Carbon stable isotopic composition (δ 13C) of total dissolved inorganic carbon (DIC) is independent of DIC as a tracer for net organic carbon production rate in the surface ocean due to the Significantly different equilibration times for CO 2 and 13CO 2 during air-sea exchange. The rates of the organic carbon export and net physical supply of DIC, can therefore, be determined from the mixed layer mass balances for DIC and DIC 13 (DIC· 13C/ 12C), given an air-sea C0 2 flux estimated from wind speed and measured pCO 2. This method does not rely on specifying the absolute advetive and diffusive transports of DIC. The mass balance approach was applied to measurements of concentration and δ 13C of DIC made in the equatorial Pacific ocean in the Spring and Fall of 1991–1992 during WOCE P16C and US JGOFS EqPac cruises. The calculated organic carbon export rate out of mixed layer during Spring 1992 El Nin˜o was 3.2±1.4 mmol C m −2 d −1 (between 2°N to 2°S and 170°W to 110°W).
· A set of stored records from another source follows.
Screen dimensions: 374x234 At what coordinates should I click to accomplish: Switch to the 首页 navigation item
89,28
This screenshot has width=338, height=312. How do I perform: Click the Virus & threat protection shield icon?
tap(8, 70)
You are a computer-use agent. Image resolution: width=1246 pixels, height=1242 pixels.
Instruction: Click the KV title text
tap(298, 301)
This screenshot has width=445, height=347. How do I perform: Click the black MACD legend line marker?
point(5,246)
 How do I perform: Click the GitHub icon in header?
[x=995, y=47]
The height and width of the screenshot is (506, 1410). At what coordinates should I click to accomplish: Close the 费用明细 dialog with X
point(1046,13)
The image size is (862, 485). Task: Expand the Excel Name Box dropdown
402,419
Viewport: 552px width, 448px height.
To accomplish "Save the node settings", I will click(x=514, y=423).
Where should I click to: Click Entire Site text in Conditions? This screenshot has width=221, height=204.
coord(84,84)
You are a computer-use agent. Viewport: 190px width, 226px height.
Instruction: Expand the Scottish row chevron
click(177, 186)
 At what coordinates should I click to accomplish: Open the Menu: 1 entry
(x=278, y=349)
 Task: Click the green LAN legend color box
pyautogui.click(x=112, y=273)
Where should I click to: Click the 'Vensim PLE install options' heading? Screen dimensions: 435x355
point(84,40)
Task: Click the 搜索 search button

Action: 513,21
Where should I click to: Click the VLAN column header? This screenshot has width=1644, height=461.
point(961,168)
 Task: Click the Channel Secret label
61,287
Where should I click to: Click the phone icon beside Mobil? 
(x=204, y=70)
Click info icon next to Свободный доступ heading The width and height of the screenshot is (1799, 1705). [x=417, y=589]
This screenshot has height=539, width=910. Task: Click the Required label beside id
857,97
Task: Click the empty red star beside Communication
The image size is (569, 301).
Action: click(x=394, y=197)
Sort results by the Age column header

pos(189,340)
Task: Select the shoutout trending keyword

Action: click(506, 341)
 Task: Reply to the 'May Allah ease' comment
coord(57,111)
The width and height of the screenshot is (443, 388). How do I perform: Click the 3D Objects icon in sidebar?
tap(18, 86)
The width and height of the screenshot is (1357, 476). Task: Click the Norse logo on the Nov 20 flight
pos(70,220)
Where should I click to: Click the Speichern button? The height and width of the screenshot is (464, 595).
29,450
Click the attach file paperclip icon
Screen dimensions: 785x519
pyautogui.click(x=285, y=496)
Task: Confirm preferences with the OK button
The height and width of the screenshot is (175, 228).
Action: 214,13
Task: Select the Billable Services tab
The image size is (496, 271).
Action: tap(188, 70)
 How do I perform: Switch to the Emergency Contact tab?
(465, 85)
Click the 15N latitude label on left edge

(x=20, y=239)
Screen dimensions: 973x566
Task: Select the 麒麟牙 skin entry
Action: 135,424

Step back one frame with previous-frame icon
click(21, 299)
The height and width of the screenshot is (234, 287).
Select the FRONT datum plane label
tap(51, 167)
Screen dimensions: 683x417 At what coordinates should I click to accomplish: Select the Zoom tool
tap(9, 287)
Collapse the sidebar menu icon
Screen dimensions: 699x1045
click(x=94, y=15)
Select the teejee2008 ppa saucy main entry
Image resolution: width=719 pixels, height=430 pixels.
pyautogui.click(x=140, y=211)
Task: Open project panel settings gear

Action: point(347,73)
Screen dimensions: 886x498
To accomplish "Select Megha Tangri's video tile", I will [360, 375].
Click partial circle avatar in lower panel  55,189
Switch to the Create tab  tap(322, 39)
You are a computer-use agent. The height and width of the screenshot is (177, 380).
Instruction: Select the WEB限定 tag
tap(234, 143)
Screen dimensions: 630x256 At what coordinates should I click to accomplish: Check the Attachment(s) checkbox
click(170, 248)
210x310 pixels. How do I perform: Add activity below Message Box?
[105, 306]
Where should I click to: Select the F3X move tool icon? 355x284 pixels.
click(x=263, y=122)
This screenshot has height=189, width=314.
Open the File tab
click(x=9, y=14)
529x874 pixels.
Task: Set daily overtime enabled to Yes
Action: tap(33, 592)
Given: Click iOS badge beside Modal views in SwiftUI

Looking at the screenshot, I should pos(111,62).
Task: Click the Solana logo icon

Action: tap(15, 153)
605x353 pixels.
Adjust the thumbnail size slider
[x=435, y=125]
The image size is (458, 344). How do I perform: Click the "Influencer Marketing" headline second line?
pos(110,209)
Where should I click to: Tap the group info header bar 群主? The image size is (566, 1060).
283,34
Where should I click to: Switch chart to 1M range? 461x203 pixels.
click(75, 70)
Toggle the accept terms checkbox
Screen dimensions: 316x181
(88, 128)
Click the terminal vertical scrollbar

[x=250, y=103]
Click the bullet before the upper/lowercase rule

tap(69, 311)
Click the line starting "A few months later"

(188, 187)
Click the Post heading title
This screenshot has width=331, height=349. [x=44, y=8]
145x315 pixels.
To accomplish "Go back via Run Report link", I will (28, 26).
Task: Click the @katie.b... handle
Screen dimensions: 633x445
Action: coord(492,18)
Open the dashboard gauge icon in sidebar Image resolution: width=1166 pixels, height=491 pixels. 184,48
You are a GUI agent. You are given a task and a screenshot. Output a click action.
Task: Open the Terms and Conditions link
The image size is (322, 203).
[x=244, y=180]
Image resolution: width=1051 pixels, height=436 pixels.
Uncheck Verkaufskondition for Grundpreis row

No spatial trend for the total organic carbon export rate was determined despite the large variation in C02 degassing rate from ∼0.1 mmol C m −2 d −1 at 170°W to ∼4.0 mmol Cm −2 d −1 at 110°W over this region. Under the cold tongue conditions in the end of August 1992, a higher organic carbon export rate, about 11.5±6.3 mmol C m -2 d −1 was obtained on the equator at 140°W while the rate for the previous September (in 1991) was 4.9 ± 2.4 mmol C m −2 d −1. Most of the uncertainty in our estimated results from the uncertainty in gas exchange coefficient. The comparison between the estimated organic carbon export rates and the particulate organic carbon (POC) export rates derived from thorium budget and sediment drifting traps at the same stations (Buesseler et al., 1995; Murray et al., 1996) suggests that particulate organic carbon probably accounts for about 70% of the organci export. Since physical, rather than biological, processes primarily control the distribution of DIC, NO 3 O 2 and other nutrient-related properties in this region, it is very difficult to accurately obtain the net organic carbon export rate from advection rates and nutrient gradients, as demonstrated by a 3-D calculation.